Dataset entries
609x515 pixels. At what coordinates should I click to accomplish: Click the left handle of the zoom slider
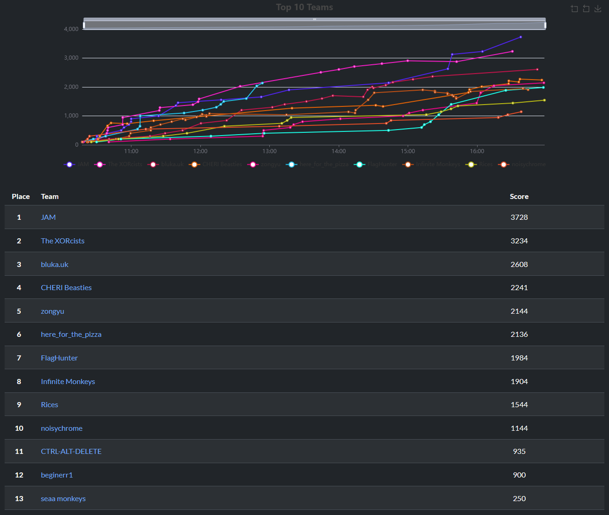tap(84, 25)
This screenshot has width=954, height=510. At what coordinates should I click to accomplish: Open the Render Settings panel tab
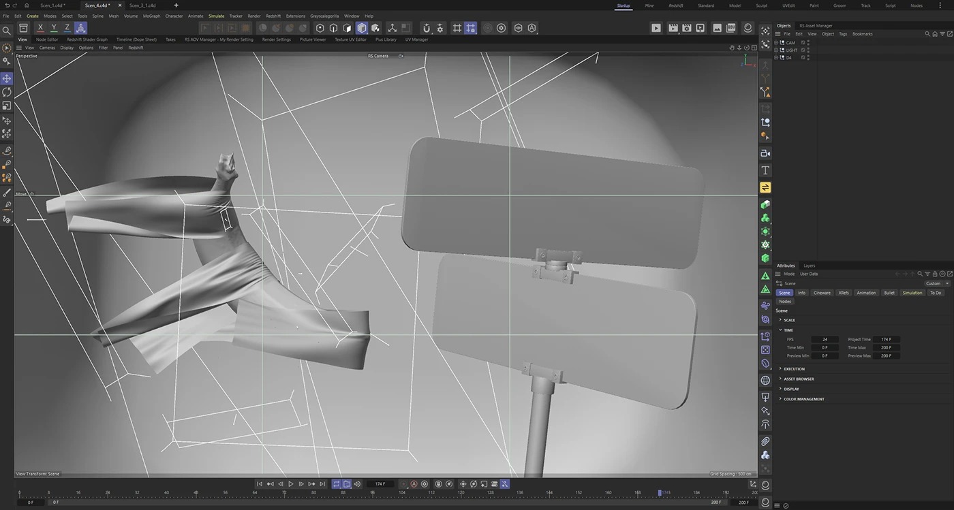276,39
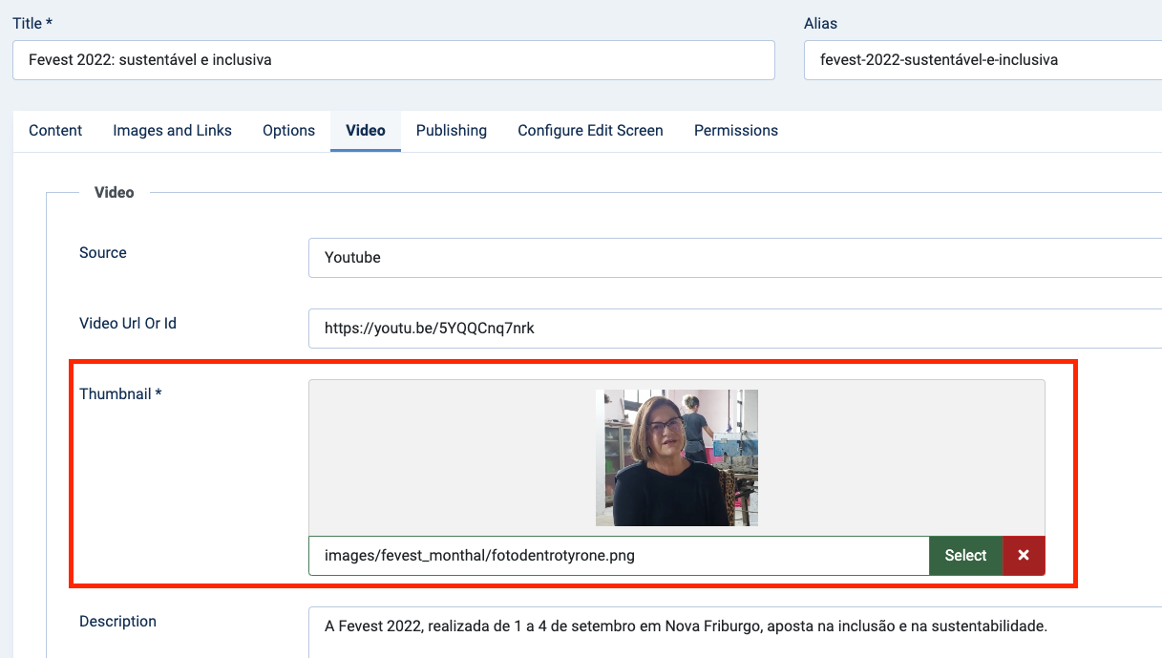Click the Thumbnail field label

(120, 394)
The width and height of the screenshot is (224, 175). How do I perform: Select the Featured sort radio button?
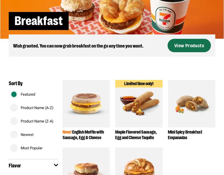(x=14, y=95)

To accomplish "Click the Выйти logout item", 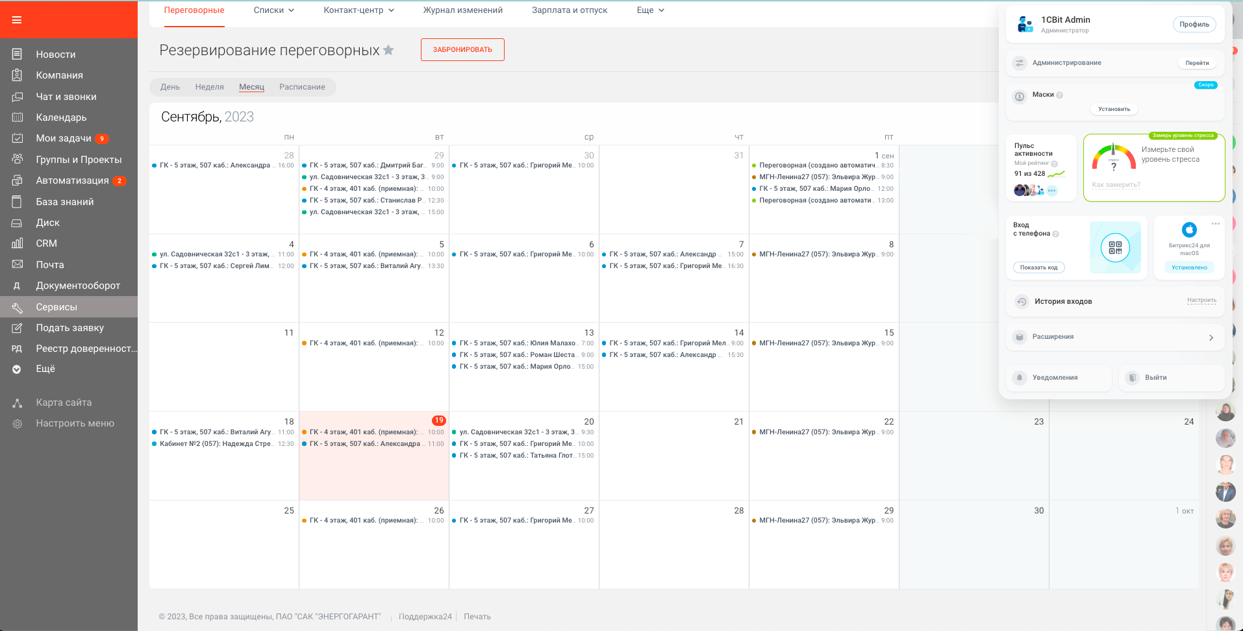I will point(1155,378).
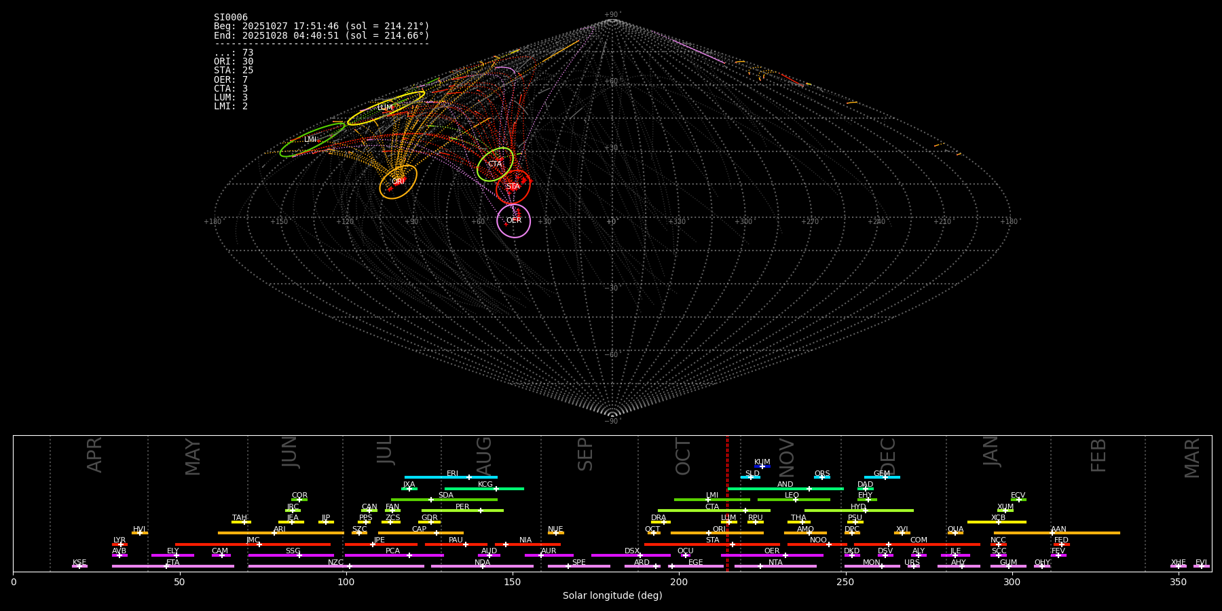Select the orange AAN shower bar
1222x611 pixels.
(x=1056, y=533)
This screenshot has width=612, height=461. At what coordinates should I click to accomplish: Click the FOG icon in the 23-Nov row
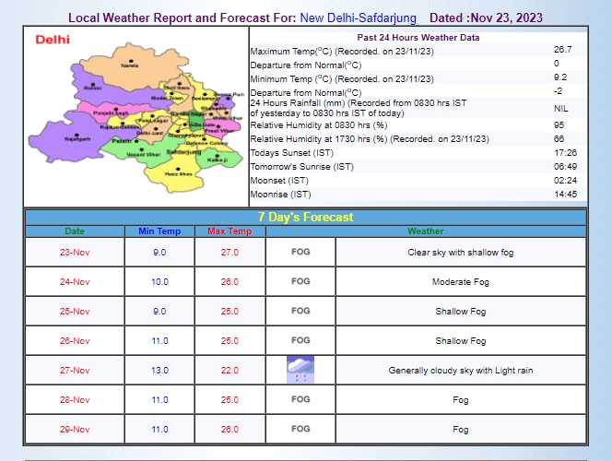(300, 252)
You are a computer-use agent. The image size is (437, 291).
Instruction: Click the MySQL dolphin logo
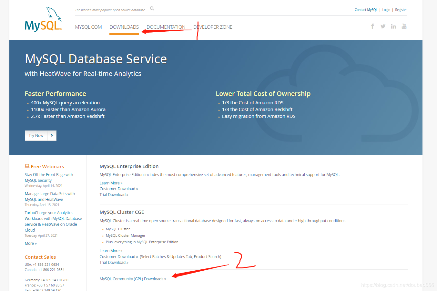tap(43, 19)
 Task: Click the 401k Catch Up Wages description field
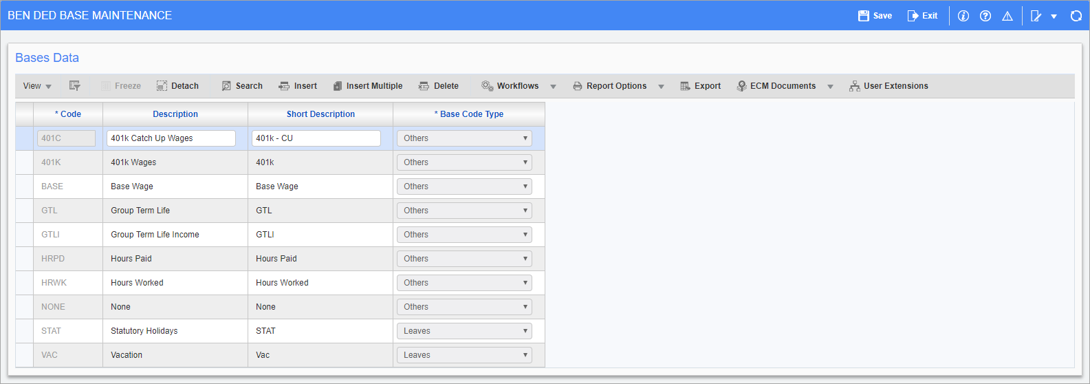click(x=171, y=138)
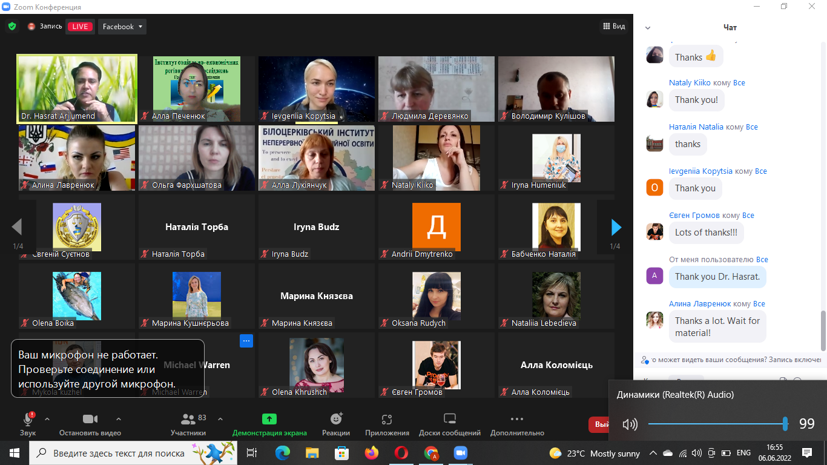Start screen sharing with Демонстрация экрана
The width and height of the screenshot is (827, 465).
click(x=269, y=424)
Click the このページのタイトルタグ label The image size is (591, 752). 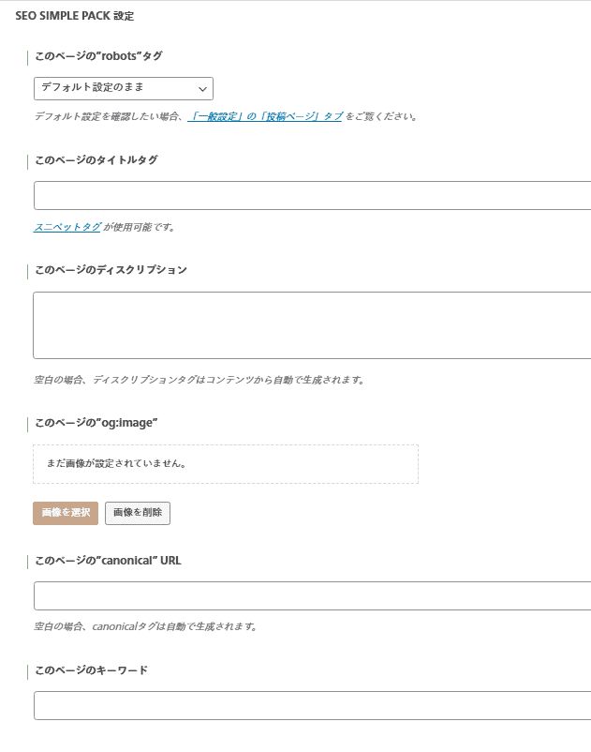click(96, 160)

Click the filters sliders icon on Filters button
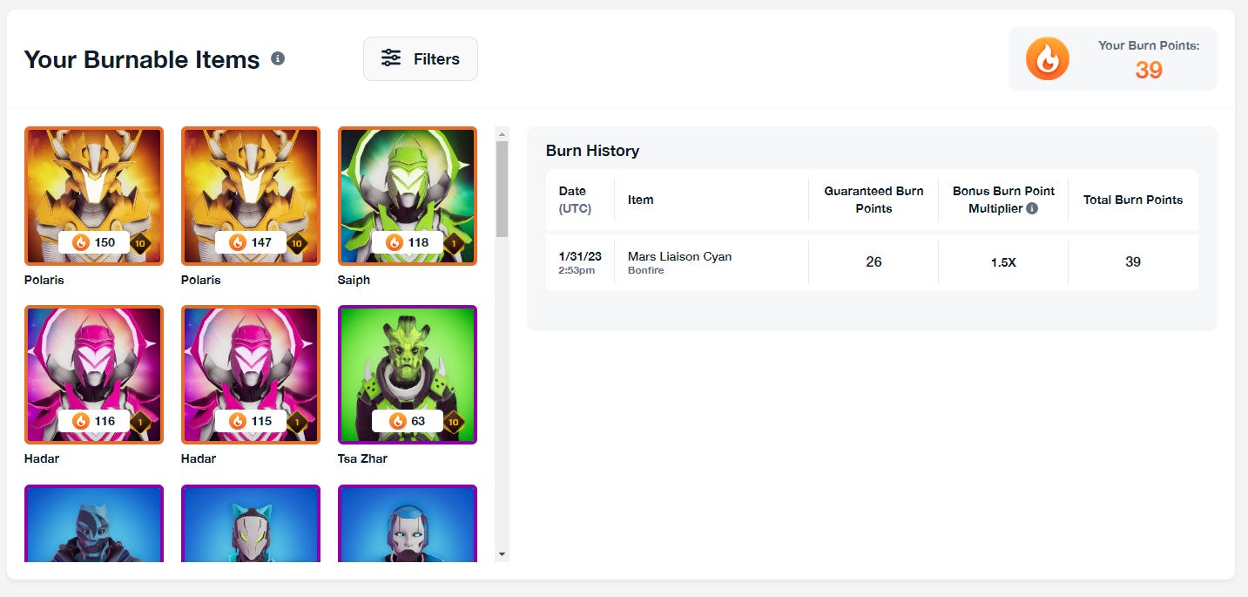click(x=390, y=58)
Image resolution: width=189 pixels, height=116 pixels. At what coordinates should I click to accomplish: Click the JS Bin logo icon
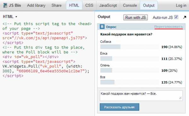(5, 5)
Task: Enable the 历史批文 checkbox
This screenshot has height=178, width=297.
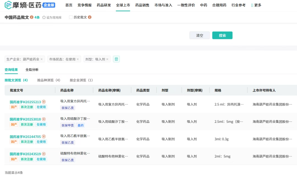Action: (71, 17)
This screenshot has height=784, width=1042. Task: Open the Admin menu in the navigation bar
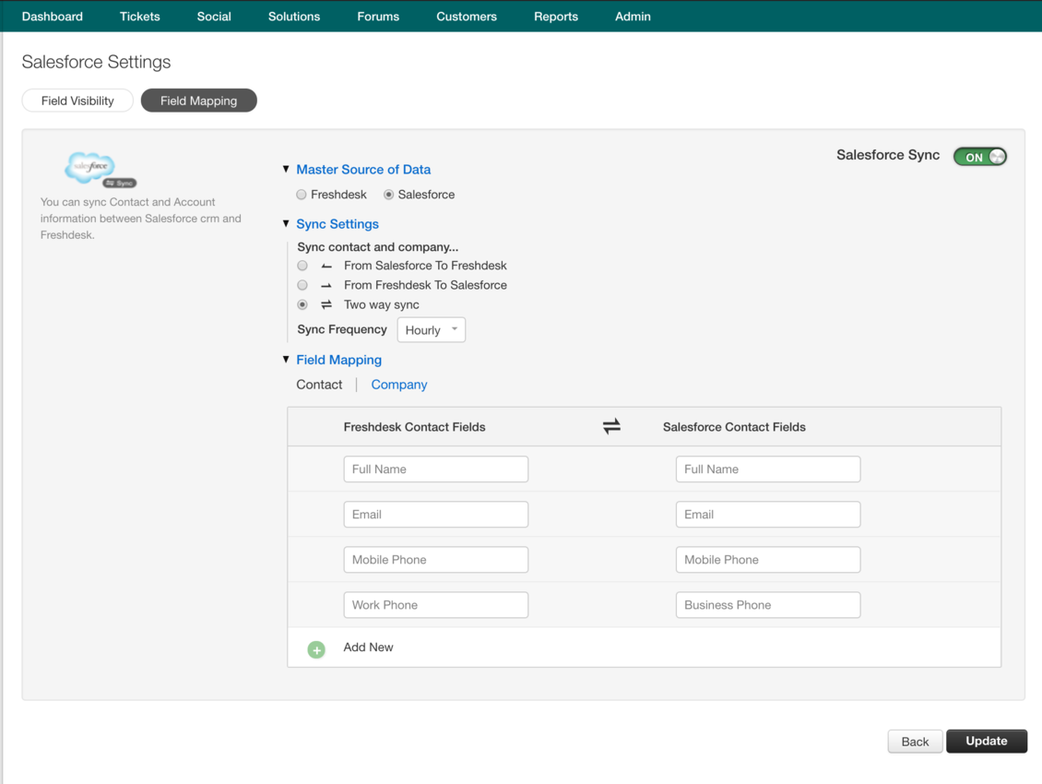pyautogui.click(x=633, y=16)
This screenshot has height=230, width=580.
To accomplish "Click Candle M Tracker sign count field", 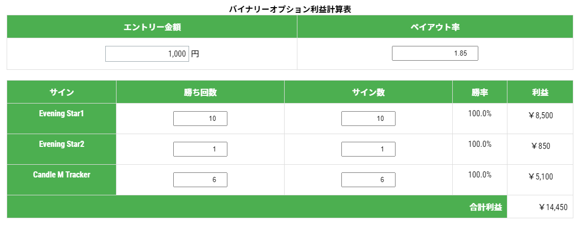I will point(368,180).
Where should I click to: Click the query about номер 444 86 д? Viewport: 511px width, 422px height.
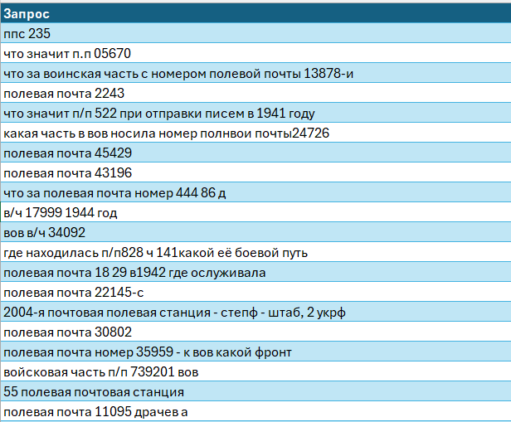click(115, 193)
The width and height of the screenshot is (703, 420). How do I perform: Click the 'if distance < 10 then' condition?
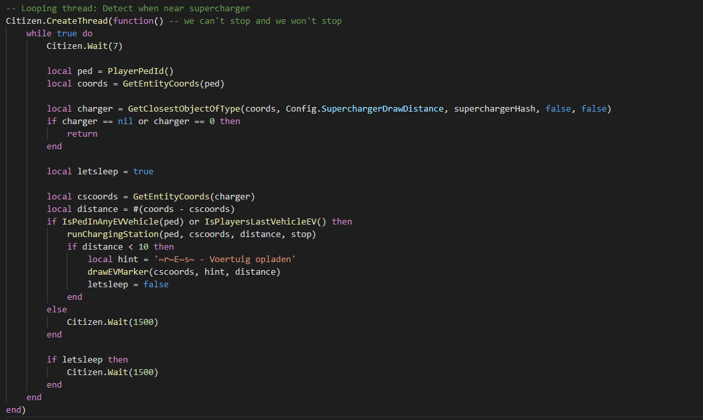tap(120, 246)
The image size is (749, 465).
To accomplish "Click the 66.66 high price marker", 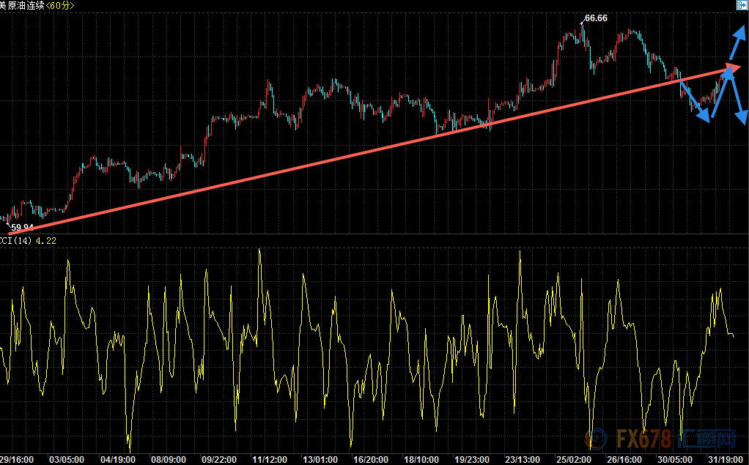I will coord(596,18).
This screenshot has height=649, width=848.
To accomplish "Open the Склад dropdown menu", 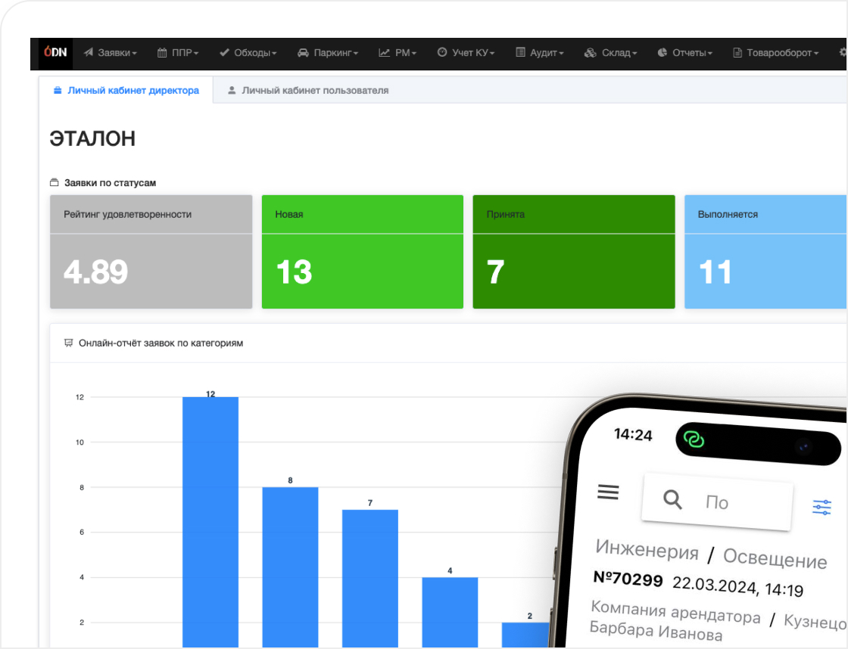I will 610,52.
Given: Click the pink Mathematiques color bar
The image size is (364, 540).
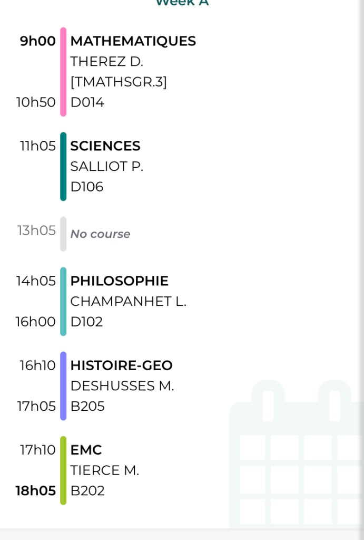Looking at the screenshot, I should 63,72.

__EXERCISE DIRECTIONS__
Once the line with "Click the filters" is found above, transcribe each line from it through the line with "Task: Enable the 历史批文 checkbox", exactly, and omit the pictures.

__TASK ANSWER__
Click the filters sliders icon on Filters button
click(x=390, y=58)
Image resolution: width=189 pixels, height=116 pixels. At what coordinates should I click to accomplish: Click the JS Bin logo icon
(5, 5)
Task: Enable the 历史批文 checkbox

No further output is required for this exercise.